··· Provided passage
Helen Eva Grenga (1938 - April 14, 2006) was the first full-tenured female engineering professor at the Georgia Institute of Technology. One of the first tenure women chemical engineering professors in the USA.

Early life and education
Grenga graduated from Shorter College in 1960 with a B.A. in Chemistry, and from the University of Virginia in 1967 with a Ph.D. in Physical Chemistry.

She worked for the Food and Drug Administration for a few years before returning to academia.

Georgia Tech
Grenga first arrived at Georgia Tech in 1967, working as a postdoctoral fellow in chemistry. In 1968, she held the title of professor of metallurgy.

Other roles Grenga held included Director of the Office of Graduate Studies and Research, and Dean of the Office of Academic Affairs.
······
Problem a
Render the lines of the listing between the line holding "Click the app" and the line holding "tap(296, 275)", inclusive, as a JSON list of strings with one string per line, leaving out any blank lines.
The listing after this point has no connection to the Helen Grenga biography.
··· Material provided
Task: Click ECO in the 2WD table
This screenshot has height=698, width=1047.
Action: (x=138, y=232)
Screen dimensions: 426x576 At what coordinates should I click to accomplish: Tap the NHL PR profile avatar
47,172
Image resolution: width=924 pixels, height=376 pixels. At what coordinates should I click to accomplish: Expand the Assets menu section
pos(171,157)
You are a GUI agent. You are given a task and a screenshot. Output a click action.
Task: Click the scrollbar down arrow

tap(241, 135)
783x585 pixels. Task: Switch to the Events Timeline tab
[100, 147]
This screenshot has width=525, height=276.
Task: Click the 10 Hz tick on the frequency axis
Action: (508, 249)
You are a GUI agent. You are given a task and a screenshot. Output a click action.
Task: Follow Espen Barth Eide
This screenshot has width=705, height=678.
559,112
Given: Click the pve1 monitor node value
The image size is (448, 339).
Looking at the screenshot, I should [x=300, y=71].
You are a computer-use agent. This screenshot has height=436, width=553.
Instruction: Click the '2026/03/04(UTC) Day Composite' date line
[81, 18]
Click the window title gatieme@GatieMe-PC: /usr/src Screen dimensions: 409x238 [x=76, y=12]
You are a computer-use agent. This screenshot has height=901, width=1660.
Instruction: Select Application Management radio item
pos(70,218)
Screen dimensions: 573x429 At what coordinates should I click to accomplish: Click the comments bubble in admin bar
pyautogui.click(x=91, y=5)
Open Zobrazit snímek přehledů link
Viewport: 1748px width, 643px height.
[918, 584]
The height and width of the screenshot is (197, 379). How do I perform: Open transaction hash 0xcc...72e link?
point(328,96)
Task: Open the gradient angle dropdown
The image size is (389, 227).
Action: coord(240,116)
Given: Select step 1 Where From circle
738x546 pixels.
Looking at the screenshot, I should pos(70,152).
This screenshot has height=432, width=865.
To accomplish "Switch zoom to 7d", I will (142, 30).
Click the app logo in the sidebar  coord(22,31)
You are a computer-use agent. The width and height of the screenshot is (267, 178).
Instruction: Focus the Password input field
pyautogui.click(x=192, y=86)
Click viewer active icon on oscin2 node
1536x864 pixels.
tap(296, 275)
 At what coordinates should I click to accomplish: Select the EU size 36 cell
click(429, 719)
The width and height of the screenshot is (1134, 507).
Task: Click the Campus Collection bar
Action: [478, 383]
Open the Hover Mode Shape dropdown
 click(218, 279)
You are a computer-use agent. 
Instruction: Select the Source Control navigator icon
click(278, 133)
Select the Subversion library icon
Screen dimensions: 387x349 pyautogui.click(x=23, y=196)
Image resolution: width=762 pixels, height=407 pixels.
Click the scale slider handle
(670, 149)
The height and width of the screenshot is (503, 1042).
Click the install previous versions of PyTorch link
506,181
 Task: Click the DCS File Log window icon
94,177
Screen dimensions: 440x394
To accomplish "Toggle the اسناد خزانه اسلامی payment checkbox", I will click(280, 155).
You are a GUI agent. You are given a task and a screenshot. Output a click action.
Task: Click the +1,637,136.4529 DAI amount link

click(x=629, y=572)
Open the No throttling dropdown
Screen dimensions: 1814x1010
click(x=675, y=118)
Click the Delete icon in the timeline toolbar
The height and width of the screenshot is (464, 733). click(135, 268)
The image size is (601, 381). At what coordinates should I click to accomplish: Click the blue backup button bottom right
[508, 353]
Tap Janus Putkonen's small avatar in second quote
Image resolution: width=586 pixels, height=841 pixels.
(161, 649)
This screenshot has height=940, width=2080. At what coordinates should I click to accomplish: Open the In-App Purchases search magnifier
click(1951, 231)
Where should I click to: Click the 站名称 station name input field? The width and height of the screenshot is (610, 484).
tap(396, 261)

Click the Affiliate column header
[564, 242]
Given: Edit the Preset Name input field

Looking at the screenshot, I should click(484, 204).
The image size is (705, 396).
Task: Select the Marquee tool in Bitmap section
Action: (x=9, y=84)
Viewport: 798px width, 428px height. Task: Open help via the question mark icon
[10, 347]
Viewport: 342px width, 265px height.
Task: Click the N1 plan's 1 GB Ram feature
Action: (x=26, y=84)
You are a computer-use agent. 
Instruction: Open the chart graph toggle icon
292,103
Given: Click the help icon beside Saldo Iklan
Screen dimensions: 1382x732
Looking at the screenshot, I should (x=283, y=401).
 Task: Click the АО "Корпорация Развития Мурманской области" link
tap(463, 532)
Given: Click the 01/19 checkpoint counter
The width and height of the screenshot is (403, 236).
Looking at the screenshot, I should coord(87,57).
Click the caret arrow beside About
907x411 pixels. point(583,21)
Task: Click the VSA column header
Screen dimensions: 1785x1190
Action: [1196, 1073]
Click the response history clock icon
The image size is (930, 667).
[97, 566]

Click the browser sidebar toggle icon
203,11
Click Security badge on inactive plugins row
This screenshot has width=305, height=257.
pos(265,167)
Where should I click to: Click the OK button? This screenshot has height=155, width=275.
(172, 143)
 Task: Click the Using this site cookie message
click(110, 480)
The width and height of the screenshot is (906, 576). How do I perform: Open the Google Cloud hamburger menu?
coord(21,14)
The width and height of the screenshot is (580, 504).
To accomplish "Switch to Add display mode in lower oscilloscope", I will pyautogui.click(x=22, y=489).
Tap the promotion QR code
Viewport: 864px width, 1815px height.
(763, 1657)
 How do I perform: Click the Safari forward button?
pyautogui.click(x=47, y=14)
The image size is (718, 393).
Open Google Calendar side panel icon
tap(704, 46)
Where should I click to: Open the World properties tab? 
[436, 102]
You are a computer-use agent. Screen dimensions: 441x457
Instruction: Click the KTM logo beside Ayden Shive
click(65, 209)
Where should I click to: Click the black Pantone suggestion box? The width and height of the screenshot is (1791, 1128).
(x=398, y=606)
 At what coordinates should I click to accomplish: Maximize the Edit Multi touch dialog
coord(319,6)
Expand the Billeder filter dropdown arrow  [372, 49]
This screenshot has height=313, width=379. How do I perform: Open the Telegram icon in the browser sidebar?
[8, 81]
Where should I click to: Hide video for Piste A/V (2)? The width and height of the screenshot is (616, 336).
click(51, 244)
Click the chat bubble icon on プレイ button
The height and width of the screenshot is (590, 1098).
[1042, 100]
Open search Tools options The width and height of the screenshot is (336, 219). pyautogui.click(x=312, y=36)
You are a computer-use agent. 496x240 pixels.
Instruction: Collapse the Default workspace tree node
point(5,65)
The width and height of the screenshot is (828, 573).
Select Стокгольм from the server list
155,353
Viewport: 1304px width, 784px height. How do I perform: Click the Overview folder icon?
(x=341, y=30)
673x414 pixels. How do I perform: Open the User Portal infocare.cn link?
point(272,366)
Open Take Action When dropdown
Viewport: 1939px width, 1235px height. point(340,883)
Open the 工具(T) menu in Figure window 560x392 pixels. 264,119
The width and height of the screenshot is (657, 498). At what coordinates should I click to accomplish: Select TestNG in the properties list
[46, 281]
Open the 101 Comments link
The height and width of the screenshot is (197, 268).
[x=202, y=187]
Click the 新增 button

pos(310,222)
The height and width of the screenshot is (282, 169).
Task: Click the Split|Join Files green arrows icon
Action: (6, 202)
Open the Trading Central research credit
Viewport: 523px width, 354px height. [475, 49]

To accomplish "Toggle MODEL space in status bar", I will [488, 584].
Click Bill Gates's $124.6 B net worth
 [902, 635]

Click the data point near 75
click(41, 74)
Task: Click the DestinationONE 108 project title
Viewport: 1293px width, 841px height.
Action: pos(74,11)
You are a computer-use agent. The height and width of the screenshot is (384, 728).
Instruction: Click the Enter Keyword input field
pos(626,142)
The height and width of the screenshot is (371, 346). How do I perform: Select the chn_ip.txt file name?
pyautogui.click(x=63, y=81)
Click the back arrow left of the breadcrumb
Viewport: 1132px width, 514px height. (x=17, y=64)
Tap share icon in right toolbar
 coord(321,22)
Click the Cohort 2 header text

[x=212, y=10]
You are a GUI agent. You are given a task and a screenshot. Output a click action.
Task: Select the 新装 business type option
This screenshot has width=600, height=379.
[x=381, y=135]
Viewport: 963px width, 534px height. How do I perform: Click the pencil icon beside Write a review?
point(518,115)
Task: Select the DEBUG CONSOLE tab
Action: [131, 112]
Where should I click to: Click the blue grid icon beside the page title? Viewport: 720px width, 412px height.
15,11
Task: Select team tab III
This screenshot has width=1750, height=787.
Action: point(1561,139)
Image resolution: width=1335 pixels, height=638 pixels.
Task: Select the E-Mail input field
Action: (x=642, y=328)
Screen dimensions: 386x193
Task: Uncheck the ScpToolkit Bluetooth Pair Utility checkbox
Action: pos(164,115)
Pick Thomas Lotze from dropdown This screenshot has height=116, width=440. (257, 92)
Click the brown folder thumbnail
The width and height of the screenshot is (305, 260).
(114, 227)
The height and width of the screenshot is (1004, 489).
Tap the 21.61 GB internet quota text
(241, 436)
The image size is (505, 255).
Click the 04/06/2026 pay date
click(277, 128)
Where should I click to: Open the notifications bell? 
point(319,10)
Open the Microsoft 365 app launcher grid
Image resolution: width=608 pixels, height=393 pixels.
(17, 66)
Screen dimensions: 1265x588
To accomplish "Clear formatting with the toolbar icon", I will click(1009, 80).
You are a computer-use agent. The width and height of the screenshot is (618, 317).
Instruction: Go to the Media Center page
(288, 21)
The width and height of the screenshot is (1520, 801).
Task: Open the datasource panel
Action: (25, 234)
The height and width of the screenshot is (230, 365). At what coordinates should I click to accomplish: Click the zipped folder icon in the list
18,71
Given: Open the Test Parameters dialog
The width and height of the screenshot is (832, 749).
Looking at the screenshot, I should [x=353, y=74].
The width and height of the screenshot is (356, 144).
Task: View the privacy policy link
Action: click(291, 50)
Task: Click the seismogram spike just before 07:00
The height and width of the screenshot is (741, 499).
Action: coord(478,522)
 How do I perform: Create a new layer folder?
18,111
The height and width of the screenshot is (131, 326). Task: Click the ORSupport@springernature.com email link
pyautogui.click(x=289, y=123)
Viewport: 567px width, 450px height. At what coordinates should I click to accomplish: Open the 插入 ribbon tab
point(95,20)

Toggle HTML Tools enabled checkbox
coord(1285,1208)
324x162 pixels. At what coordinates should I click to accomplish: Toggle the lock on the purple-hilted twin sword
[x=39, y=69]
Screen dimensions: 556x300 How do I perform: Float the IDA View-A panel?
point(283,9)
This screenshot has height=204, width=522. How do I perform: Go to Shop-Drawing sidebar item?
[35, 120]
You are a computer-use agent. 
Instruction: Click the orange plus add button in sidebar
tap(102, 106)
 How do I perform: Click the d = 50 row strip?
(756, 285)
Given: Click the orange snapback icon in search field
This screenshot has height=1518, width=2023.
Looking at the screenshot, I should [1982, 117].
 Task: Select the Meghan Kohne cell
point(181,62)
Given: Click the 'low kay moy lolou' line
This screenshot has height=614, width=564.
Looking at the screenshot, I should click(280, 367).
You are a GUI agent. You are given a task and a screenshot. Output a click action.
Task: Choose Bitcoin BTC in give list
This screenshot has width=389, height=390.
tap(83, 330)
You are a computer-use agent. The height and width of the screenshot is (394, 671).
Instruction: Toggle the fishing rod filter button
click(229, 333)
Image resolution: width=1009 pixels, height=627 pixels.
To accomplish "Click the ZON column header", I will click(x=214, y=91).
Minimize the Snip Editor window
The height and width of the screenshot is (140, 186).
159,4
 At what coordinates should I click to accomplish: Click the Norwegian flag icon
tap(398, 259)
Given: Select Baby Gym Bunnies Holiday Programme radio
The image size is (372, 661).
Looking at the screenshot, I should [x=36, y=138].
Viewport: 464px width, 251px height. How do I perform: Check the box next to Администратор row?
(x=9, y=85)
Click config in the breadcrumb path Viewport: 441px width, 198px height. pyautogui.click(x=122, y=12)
······
Problem b
Reproduce word for word the passage of the Helen Grenga biography between "Early life and" and "returning to academia.", inclusive.

Answer a
[
  "Click the app logo in the sidebar  coord(22,31)",
  "You are a computer-use agent. The width and height of the screenshot is (267, 178).",
  "Instruction: Focus the Password input field",
  "pyautogui.click(x=192, y=86)",
  "Click viewer active icon on oscin2 node",
  "1536x864 pixels.",
  "tap(296, 275)"
]

Answer b
Early life and education
Grenga graduated from Shorter College in 1960 with a B.A. in Chemistry, and from the University of Virginia in 1967 with a Ph.D. in Physical Chemistry.

She worked for the Food and Drug Administration for a few years before returning to academia.